◆ Activity:
Identify the line with "Where should I"; copy word for word that line and every one after it, to the end of the listing. Exclude pictures.

• • • •

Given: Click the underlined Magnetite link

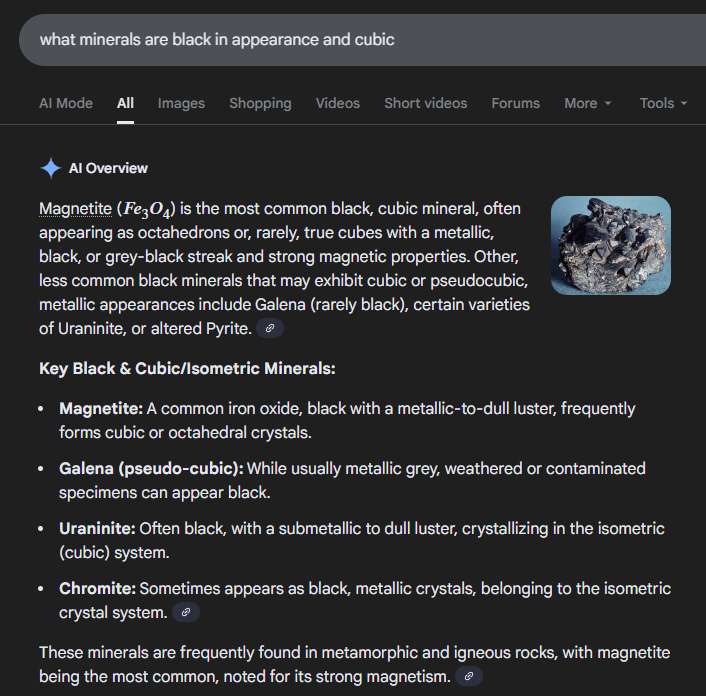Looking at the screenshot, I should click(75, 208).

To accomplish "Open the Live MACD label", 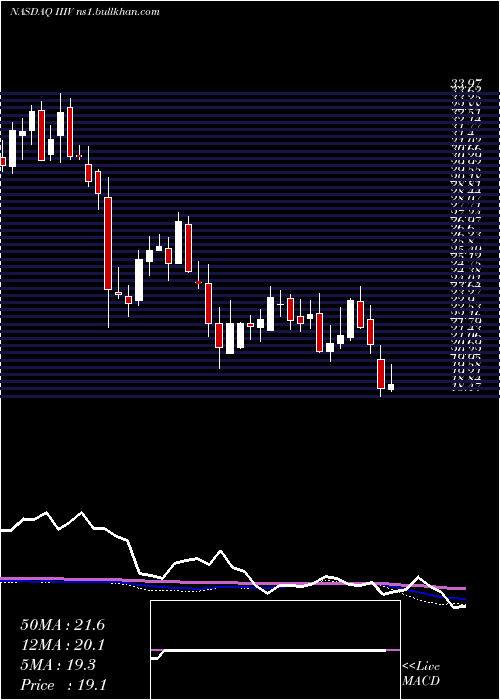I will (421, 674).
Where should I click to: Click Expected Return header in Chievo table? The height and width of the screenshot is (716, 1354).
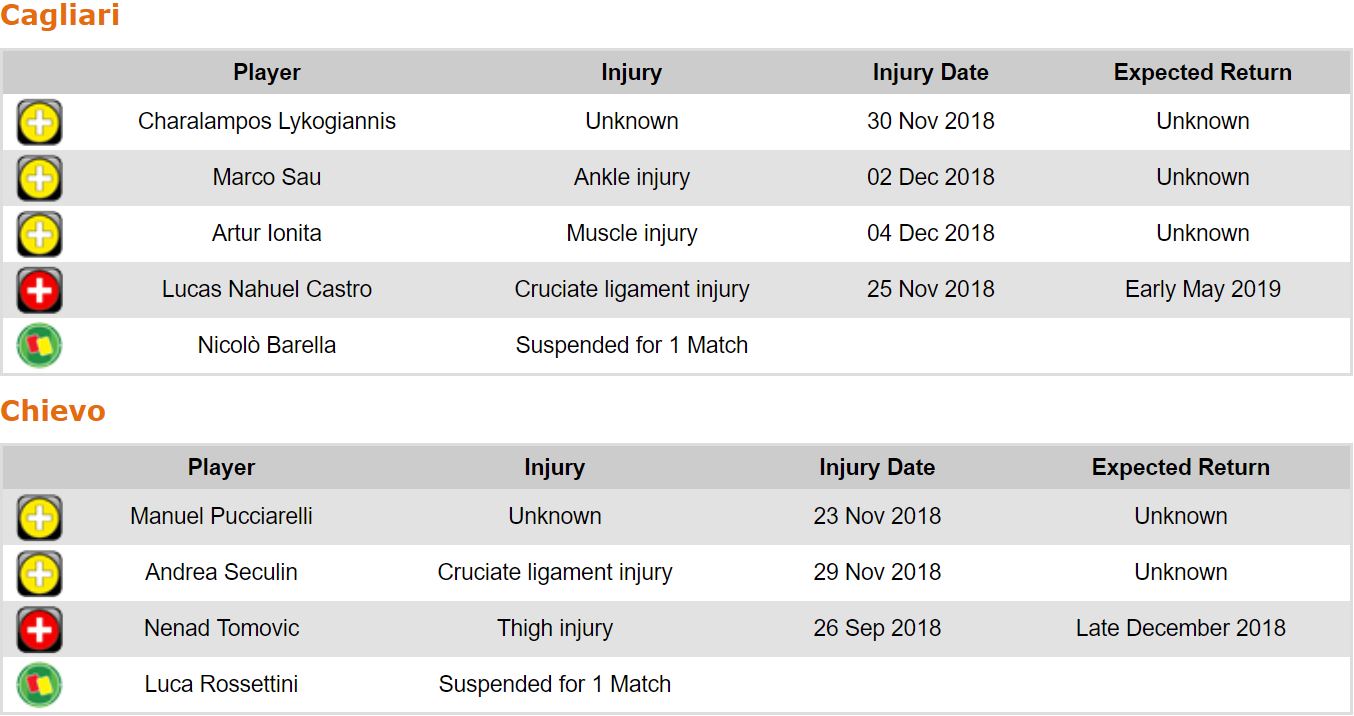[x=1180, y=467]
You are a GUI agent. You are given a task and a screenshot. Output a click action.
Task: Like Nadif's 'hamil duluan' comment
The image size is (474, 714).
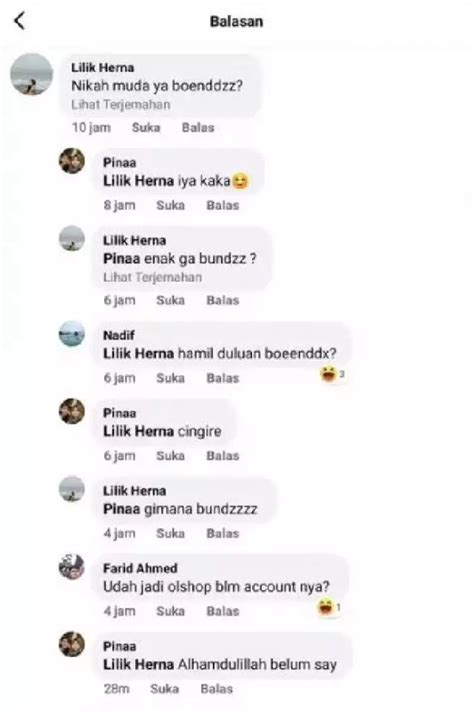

• • • •

◆ Result:
Where should I click to: Click Expected Return header in Chievo table? The height and width of the screenshot is (716, 1354).
[x=1180, y=467]
You are a GUI agent. You are given a task and a screenshot. Output a click action.
Task: Like Nadif's 'hamil duluan' comment
The image size is (474, 714).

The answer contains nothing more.